[Extract provided]:
** Begin **

Ricotta Cake Recipe
The Ricotta Cake Recipe combines smooth ricotta cheese with butter, sugar, and a hint of lemon zest and juice to create a moist, tender cake with a delicate citrus aroma. Using a springform pan, the batter develops a light and fluffy texture after creaming well, despite initial curdling appearance. The cake's crumb is soft yet structured, enhanced by baking soda and a careful flour incorporation. It is suited for serving as a lightly sweet dessert dusted with powdered sugar, and can be customized with additions like berries or variations such as almond extract.
Ingredients
- 3/4 cup butter softened, I used European butter so good, salted
- 1 ½ cups sugar I used all-natural cane sugar, white sugar is okay too
- 15 ounces ricotta cheese whole milk, room temperature
- 2 tablespoons sour cream or Greek yogurt
- 3 large egg room temperature
- 1 teaspoon vanilla extract
- 1 large lemon zested
- 2 ½-3 tablespoons lemon juice fresh squeezed, from one lemon
- 1/2 teaspoon baking soda
- ½ teaspoon kosher salt
- 1 ½ cups all-purpose flour see notes for high altitude adjustments
- powdered sugar for dusting
Instructions
- Preheat oven to 350 degrees (see notes for high altitude) and butter or spray using baking spray an 8 or 9” springform pan, then dust with flour or powdered sugar.
- In a stand mixer or in a large bowl, cream together butter and sugar until light and fluffy, about 2-3 minutes, longer if using all-natural cane sugar.
- Scrape down sides, add ricotta cheese and sour cream and blend until light and fluffy, 4-5 minutes.
- Add eggs one at a time, mixing for 30 seconds on medium speed until all eggs are incorporated. Pour in vanilla extract, lemon zest and lemon juice, mixing to combine.
- Note: the mixture will look curdled; don’t worry, that’s how it should look, it will come together into a beautiful batter after adding the flour mixture.

** End **

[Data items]
** Begin **

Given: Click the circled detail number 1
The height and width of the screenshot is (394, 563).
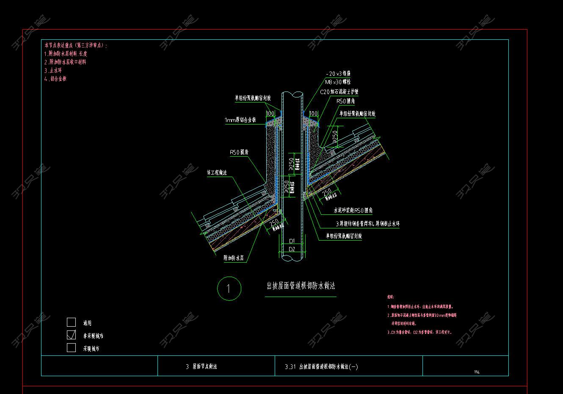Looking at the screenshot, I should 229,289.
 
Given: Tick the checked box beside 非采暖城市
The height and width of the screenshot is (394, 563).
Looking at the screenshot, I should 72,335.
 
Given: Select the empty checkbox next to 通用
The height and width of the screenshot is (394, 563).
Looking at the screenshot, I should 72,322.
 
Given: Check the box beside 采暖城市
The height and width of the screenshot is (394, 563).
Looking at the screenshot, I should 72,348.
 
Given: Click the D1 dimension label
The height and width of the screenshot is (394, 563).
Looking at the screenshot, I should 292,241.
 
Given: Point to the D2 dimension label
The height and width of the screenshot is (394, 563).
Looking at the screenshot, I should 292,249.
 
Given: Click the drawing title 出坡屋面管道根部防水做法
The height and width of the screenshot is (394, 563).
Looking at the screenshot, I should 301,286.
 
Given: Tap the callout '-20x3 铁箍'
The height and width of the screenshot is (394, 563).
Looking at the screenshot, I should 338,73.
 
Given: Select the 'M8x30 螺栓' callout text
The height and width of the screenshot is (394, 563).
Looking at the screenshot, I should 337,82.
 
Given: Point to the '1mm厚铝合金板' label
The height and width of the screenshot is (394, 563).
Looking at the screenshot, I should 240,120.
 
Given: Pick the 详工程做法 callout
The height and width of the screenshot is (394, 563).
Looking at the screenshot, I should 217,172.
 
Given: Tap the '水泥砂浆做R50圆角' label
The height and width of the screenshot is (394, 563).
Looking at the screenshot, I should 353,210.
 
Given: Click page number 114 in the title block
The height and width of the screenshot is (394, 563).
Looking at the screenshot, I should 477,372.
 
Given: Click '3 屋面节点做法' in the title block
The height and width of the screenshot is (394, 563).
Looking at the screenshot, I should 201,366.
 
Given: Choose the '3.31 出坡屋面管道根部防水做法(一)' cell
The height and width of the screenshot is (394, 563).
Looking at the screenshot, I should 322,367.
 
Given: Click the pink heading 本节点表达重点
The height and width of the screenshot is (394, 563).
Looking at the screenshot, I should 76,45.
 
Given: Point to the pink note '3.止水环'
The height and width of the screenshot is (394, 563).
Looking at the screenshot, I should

** End **
** Begin **

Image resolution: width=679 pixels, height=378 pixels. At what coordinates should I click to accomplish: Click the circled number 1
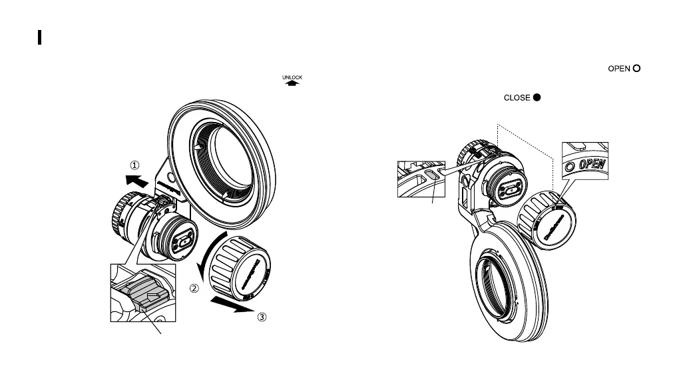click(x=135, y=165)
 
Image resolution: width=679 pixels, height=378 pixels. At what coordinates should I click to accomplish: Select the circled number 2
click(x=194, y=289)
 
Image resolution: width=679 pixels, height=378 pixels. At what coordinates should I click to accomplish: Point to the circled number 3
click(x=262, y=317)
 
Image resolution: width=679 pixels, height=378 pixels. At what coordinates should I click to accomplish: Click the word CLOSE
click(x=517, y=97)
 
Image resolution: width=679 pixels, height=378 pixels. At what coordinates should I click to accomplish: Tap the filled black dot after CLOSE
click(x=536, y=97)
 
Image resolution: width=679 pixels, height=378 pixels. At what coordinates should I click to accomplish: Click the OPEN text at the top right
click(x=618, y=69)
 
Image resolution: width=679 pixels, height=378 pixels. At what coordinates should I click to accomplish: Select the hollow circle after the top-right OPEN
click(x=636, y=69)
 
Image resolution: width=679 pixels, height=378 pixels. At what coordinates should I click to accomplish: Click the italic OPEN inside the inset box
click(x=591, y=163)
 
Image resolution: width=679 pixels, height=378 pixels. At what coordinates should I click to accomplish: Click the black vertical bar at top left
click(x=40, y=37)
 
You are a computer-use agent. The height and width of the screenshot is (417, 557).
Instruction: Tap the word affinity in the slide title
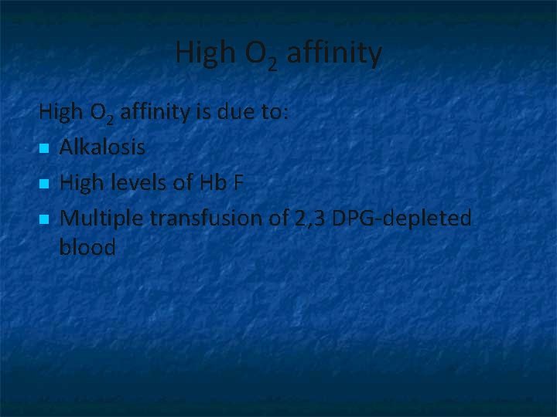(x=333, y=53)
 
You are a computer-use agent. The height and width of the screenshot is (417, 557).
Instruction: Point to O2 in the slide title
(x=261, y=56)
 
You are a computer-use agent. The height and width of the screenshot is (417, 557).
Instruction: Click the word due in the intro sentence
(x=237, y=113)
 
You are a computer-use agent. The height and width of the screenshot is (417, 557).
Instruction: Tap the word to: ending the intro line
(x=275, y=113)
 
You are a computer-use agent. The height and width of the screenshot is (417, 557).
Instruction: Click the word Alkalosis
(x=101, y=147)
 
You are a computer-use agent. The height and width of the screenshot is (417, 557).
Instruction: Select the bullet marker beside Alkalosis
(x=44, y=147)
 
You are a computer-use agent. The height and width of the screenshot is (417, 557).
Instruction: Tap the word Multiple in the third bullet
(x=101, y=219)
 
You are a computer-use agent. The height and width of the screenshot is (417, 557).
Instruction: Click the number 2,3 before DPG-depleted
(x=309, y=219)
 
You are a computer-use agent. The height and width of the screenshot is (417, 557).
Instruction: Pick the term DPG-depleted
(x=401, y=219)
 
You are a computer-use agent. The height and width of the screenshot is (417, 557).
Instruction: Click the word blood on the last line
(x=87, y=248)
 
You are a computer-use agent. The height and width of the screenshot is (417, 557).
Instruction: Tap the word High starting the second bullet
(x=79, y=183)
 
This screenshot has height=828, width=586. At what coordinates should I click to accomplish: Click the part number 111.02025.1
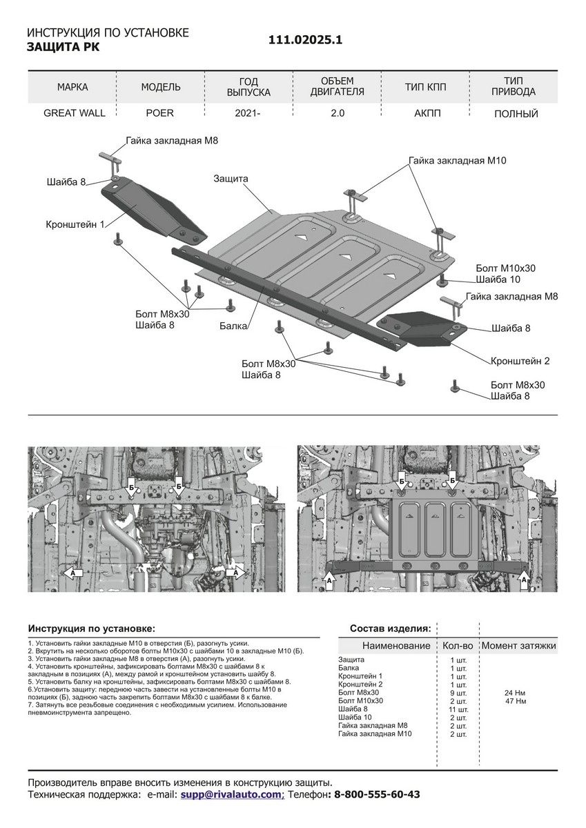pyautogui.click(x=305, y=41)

** End **
** Begin **

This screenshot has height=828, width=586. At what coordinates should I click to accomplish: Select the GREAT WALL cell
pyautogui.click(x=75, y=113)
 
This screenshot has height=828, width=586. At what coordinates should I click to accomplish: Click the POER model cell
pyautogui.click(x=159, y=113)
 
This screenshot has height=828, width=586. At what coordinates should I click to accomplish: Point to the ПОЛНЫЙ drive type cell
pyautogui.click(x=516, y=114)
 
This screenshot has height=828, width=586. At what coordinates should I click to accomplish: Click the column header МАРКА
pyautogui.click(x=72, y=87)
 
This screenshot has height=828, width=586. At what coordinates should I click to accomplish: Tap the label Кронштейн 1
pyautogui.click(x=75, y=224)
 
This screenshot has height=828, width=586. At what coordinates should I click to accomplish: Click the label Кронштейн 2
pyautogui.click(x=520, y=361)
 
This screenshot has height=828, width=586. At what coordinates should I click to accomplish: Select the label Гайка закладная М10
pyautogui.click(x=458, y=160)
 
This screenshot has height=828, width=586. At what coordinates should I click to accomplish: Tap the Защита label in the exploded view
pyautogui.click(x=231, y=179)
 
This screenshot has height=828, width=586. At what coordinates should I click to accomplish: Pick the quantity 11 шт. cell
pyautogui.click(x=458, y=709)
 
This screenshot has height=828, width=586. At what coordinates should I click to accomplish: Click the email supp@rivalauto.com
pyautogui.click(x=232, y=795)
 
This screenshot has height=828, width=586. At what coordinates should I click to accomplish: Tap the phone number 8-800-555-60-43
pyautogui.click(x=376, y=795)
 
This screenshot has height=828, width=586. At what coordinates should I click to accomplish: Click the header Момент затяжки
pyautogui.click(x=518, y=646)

** End **

[Challenges]:
(1) According to the ricotta cake recipe, how long should the butter and sugar be creamed together?
(2) Echo the lines of the data items word for word, starting with the line that contains "dot after CLOSE" and going on through the line that contains "click(x=536, y=97)", including both.
The recipe and the data items come from separate, unrelated sources.

[Results]:
(1) About 2-3 minutes, or longer if using all-natural cane sugar.

(2)
Image resolution: width=679 pixels, height=378 pixels. At what coordinates should I click to accomplish: Tap the filled black dot after CLOSE
click(x=536, y=97)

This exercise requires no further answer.